During the wrapper implementation, I thought about multi-threading and (hopefully) made calling the
ConvertToPDF thread safe. Conversion requests are queued and processed one by one, so the Open Office Wrapper Service can be used by more than one application and, why not, from multiple machines too (the generic sender for the application running on other machines should then be initialized with tcp://%machineHostingService%:6543/OpenOfficeServiceReceiver).
Currently, there are the following settings for the Open Office Wrapper Service:
Port – It’s the port on which the service will listen for requests. By default, it is 6543.
ProcessName – The name of the OpenOffice process (used when searching the process list to see if OO is alive). When you start OpenOffice in headless mode, it is soffice.bin (instead of soffice.exe).
PathToOpenOffice – Self-explanatory, eh? If you have installed OpenOffice on a path other than the default, you should change this setting (the default path is c:\Program Files\OpenOffice.org 2.4\program\soffice.exe; on x64 machines, add (x86) after Program Files).
SecondsIdleAllowed – When a conversion request is submitted, OpenOfficeController checks if OO is running in the background, and if not, starts soffice.exe in headless mode. By default, if no new request is made in 60 seconds, the OpenOffice process will be killed.
CheckIntervalInSeconds – The interval in which the service evaluates OpenOffice usage (bound to the previous setting). By default, it is 30 seconds.
RequestTimeoutInSeconds – The time in which a response is expected from OpenOffice. If the item stays in the queue for too long or OpenOffice gets too big a file for processing, a Timeout Exception will be thrown. The default wait is 30 seconds.
I would like to mention once again that the Windows Service I wrote is only there to provide a security context and serve as a bridge to OpenOfficeWrapper.dll that implements the main stuff when it comes to communicating with OpenOffice. If you wish, you can directly reference OpenOfficeWrapper.dll and perform PDF conversions in-process, but you must be sure that your application will be run with sufficient security privileges! In my testing, the conversion was successful only if I run the application under an account that belonged to the Administrator group.

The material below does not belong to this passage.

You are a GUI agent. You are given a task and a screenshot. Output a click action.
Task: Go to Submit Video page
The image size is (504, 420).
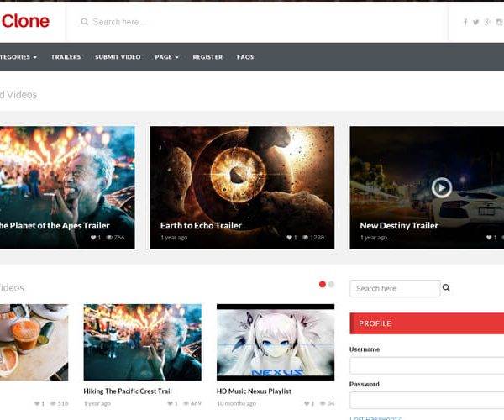point(118,57)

Also, you could run into trouble when trying to run OpenOfficeWrapper on x64 versions of Windows. I’ve had tons of trouble trying to get my Web Application to convert PDF by using the OpenOfficeWrapper in process on a Windows 2003 x64 machine. So, if you really do not need to have everything in your application’s process, leave the code that wraps OpenOffice separated, and use it through a Windows Service.
Words of warnings and words of thanks
To me, the documentation of OpenOffice is terrible. OK, I could be another C# "quasi-developer" who finds it easier to look at examples than to crawl through bunch of Wiki pages, diagrams, and forum posts just to get a couple lines of code that opens a document. But, for me - after an absolute champion of useless information, unrelated links, and broken searches in the MSDN - the OO developer portal is one more example of how you do not want your documentation to be organized. From what I’ve seen, OpenOffice is a great product considering the cost ($0), and it is a shame that I can’t say the same for its documentation.

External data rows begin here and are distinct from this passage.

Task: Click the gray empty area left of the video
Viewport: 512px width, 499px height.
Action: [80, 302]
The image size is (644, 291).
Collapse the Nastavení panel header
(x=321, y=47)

On the other hand, posts of server users on the OOoForum are really helpful; I would specifically like to thank LarsB, tcedi, and DannyB. Most of the conversion code in ConvertToPDF.cs is taken from LarsB’s Commandline PDF convertor; so, thank you man – I hope you’ll continue to post useful snippets.
With this article, I aimed at a simple goal – to provide an easy-to-follow, free, and versatile solution for converting documents to PDF by using C#. I am aware that there are technically more robust solutions, but I do not know any of them that’s free. If you know – please post it in the comments section along with an impression of this article.
- January 8th, 2009 - Added references.
- July 22nd, 2008 - Initial version of the article.